The principal of NHS, Stephen Garstka, discussed the specific reason why this policy was created.
“The idea is that if the temptation to be on your phone is taken away, then [students are] more likely to be engaged in class,” he said.
While it may seem dramatic, this policy is being enforced more firmly because of the effect that the pandemic had on students.
Acknowledging this, Christopher Dicicco, teacher and head of the English department, said, “As a society, we went through some turmoil and it was rather intense, and, rightfully so. A lot of people turned to find comfort where they could, and some of that was connecting very quickly with friends and peers on social media.”
Coming back from the quarantine years, students have grown to be very reliant on their phones, which made it difficult to adapt to this new policy.
So far, it’s clear that the seniors at NHS are finding it more difficult than the other grade levels as they were comfortable with the lax rules from years prior. The freshmen, in contrast, are having an easier time due to the fact that this is their first year at the high school.
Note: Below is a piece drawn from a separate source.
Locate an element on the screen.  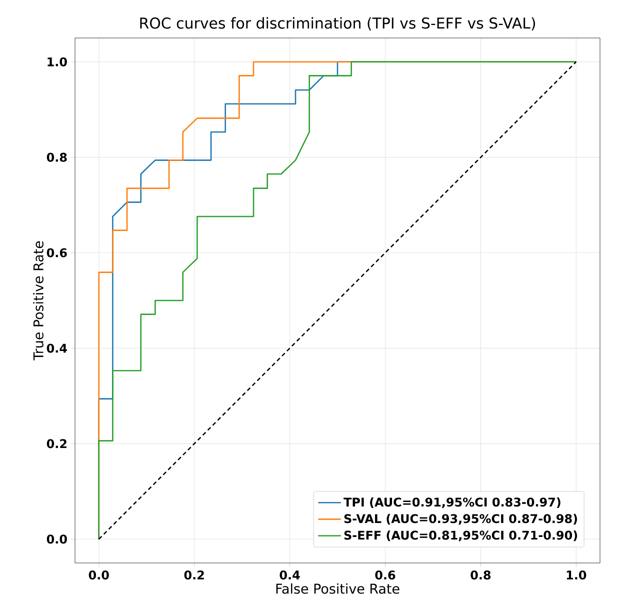
x-tick-label: 0.0 is located at coordinates (98, 575).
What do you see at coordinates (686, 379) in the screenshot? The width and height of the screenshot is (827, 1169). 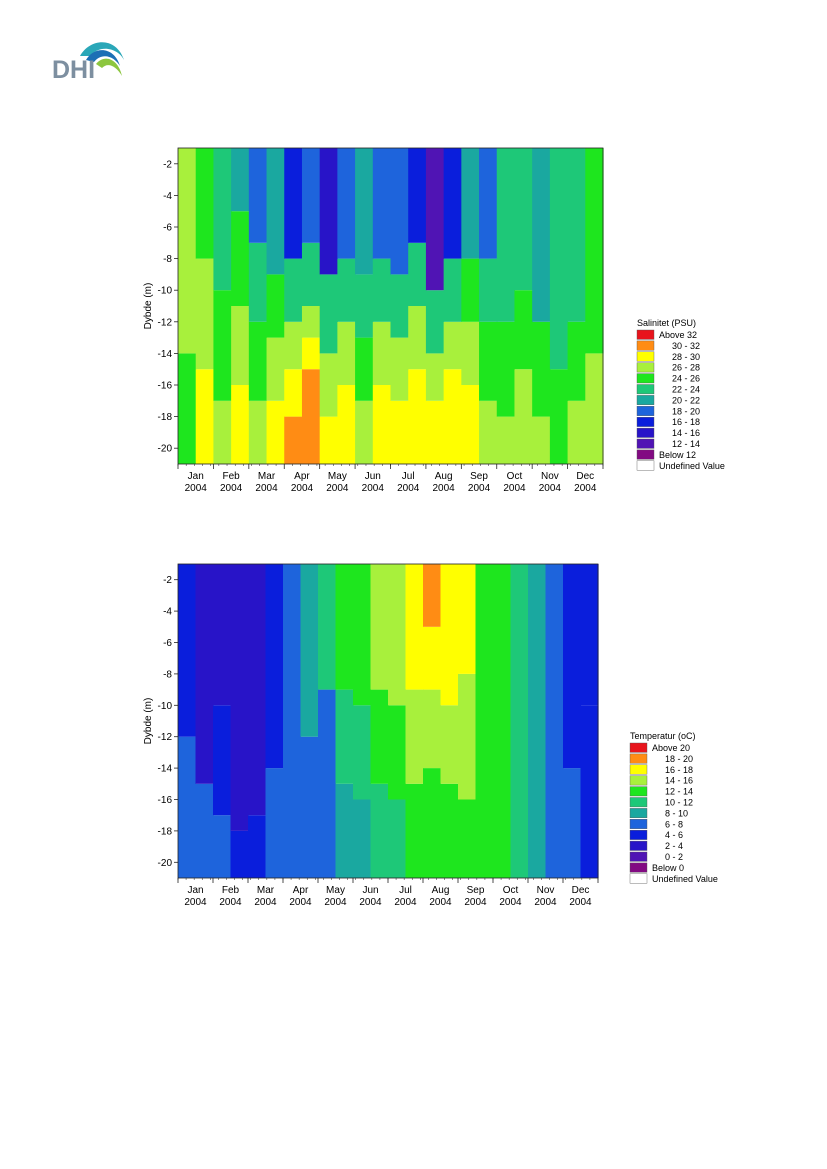 I see `legend-label: 24 - 26` at bounding box center [686, 379].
“It’s almost the same [as middle school]. It’s a little less strict, but almost equal,” a freshman at NHS said.
A specific issue that students are having with this policy is that they feel as though their freedom is being taken away and that something very personal to them, their phones, shouldn’t be allowed to be confiscated.
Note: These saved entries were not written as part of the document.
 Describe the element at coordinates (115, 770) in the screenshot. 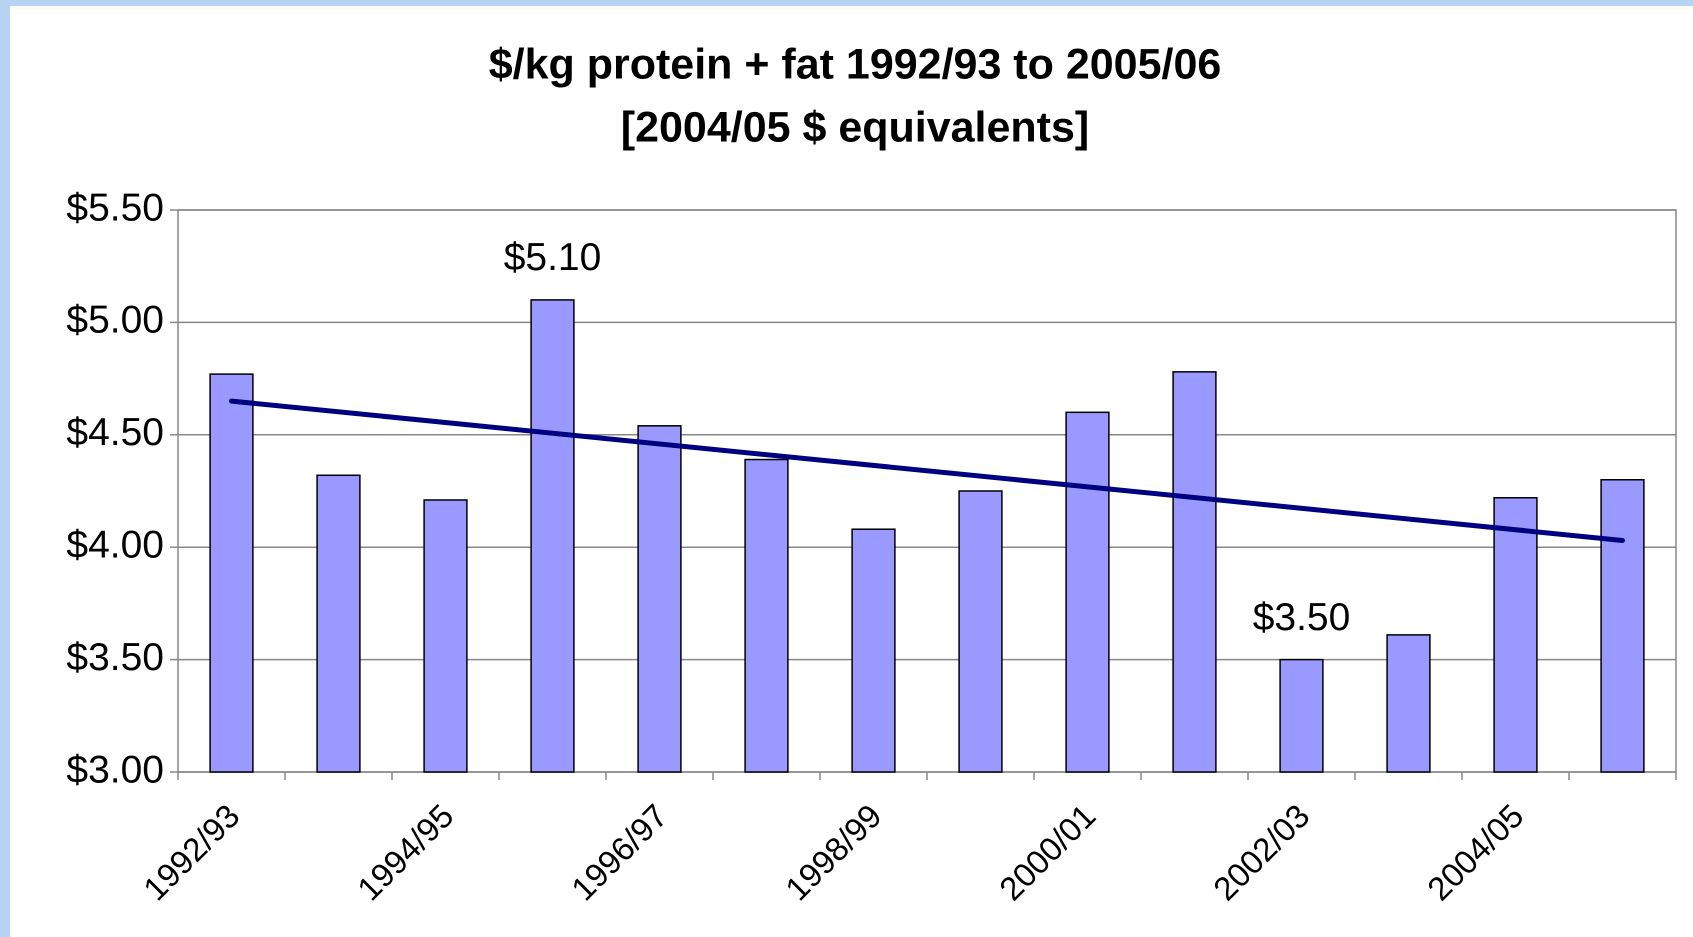

I see `y-tick-label: $3.00` at that location.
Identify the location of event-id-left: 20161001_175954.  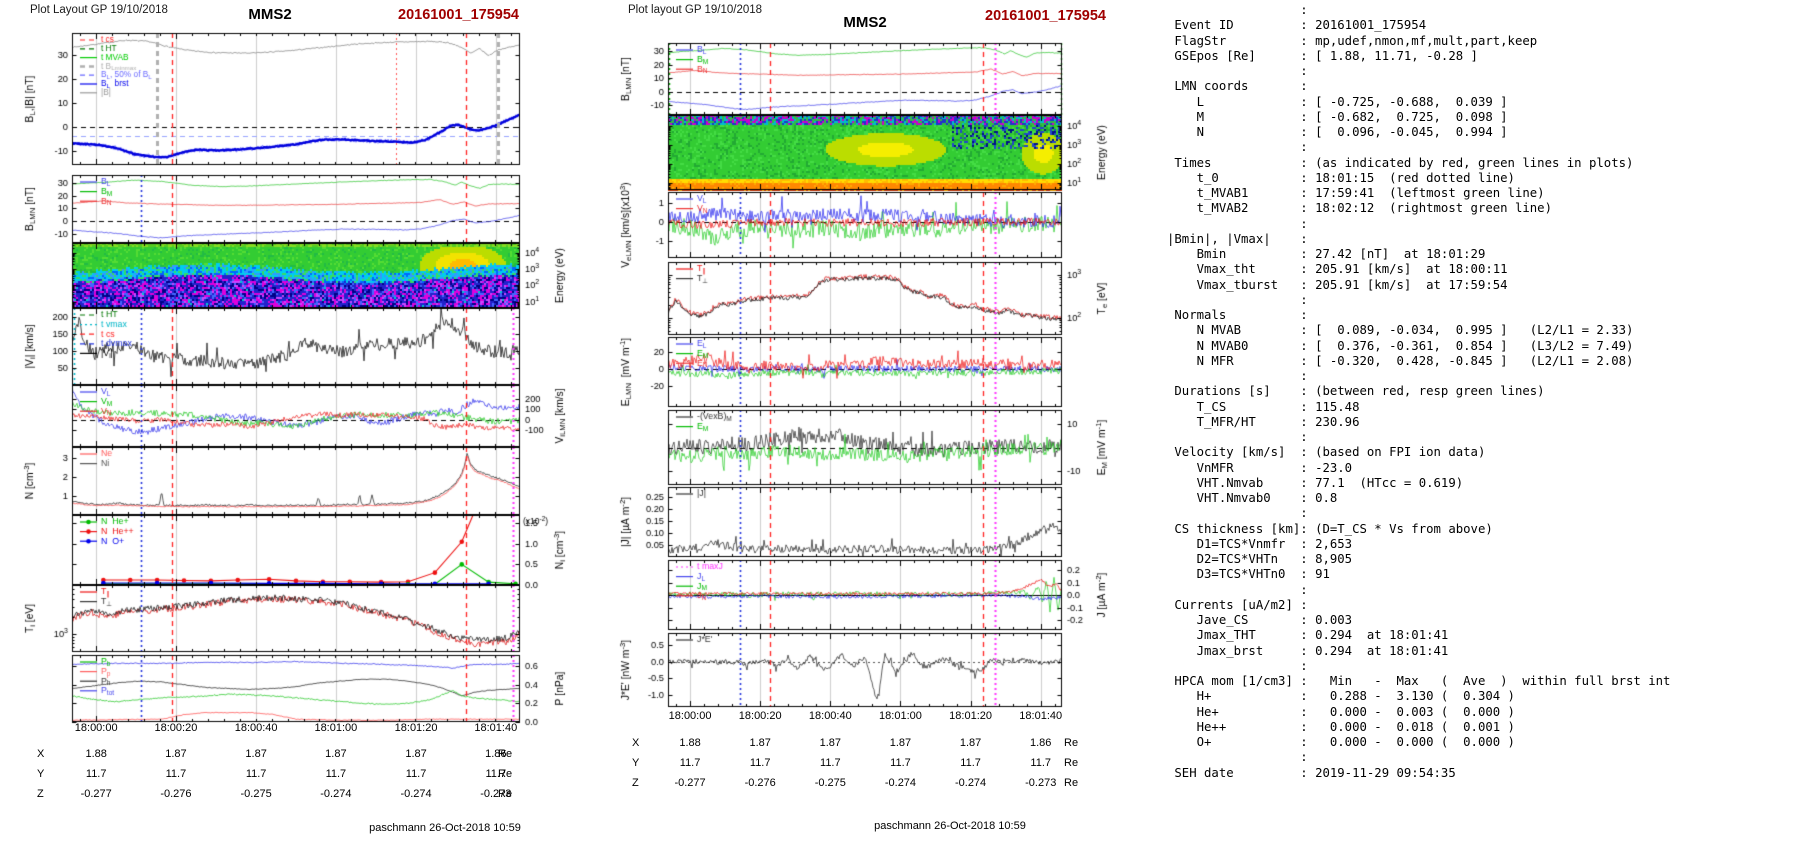
(458, 15).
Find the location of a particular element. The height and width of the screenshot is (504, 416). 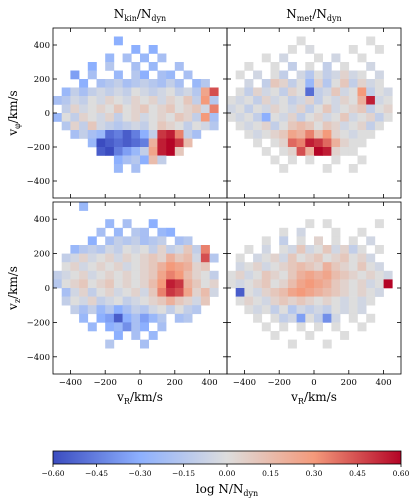

x-tick-label: −200 is located at coordinates (280, 383).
Discussing the repercussions against students who choose to still use their phones in class, a NHS senior said, “It’s way too harsh to receive an in-school suspension for purely using your own phone.”
On the other hand, Garstka believes that “kids and teenagers need structure whether they know that or not,” and that the structure this policy offers will alleviate stress by letting students know exactly what to expect when it comes to phone usage in class.
Overall, this new policy enforcement has clear intentions, whether you agree with them or not, but students are finding it hard to adapt so quickly to a change that was so rapid and unexpected.